For this exercise, an exact copy is needed of only the lines from the one containing "You are a computer-use agent. 873x530 pixels." through the end of the data, with pictures left out.

--------

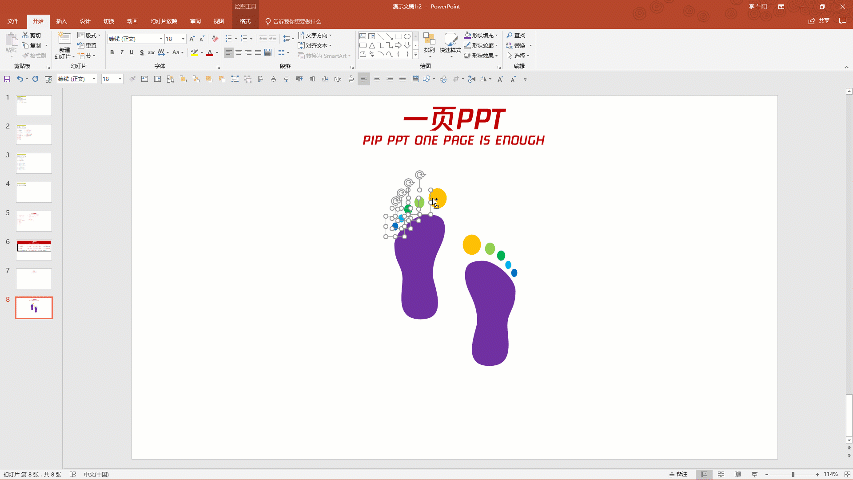Click the Save icon in quick access toolbar
This screenshot has height=480, width=853.
7,78
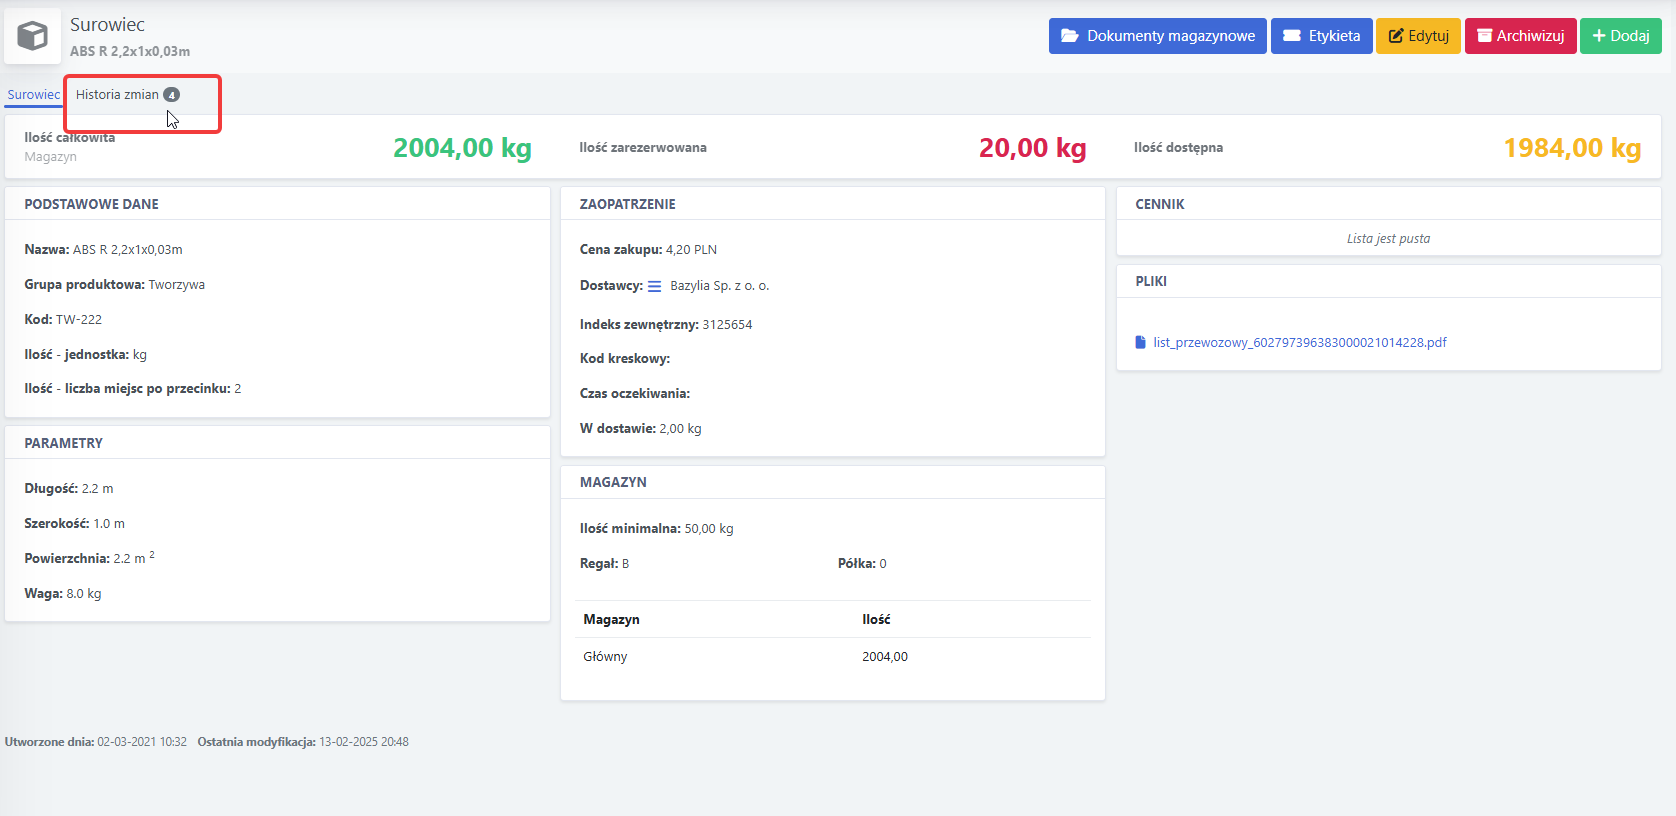Archive the material with Archiwizuj
The height and width of the screenshot is (816, 1676).
click(1520, 36)
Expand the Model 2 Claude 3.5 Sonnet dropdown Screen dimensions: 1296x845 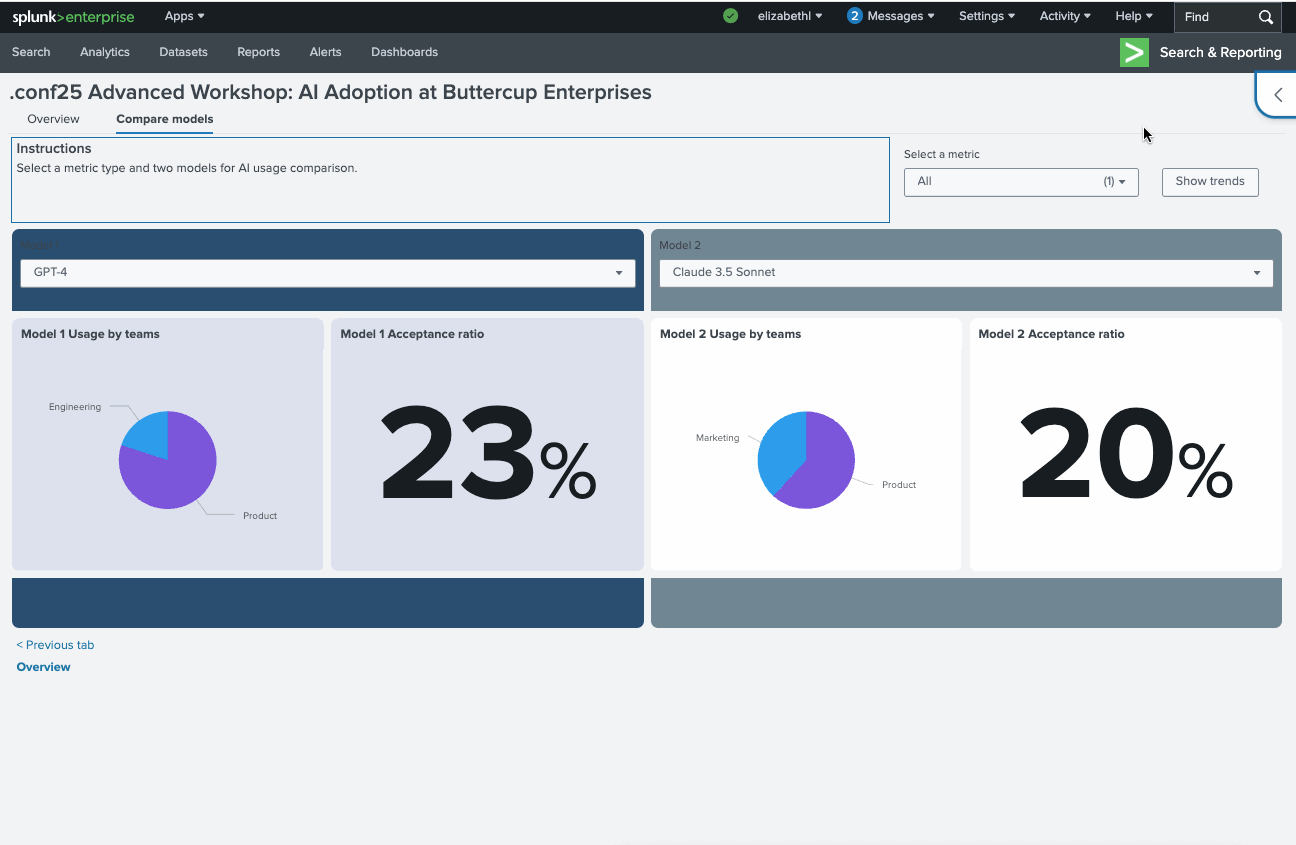point(965,272)
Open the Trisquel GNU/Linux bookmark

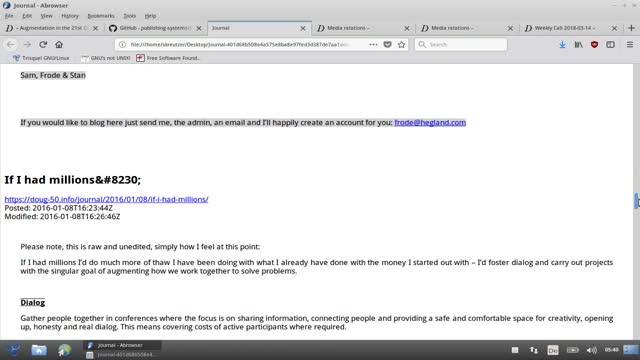coord(41,58)
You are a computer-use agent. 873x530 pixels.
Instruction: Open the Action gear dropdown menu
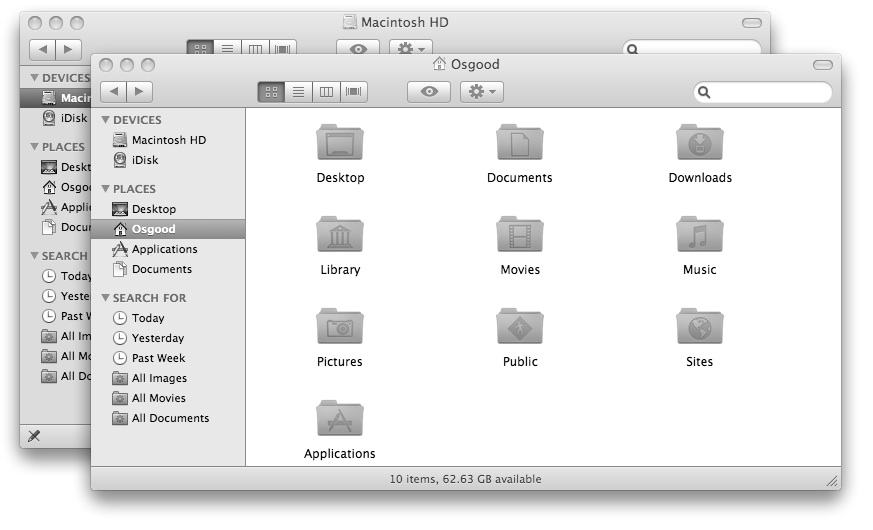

--------

RESULT FOR THIS EXERCISE:
You are a computer-use agent. 873x530 pixels.
Instruction: Open the Action gear dropdown menu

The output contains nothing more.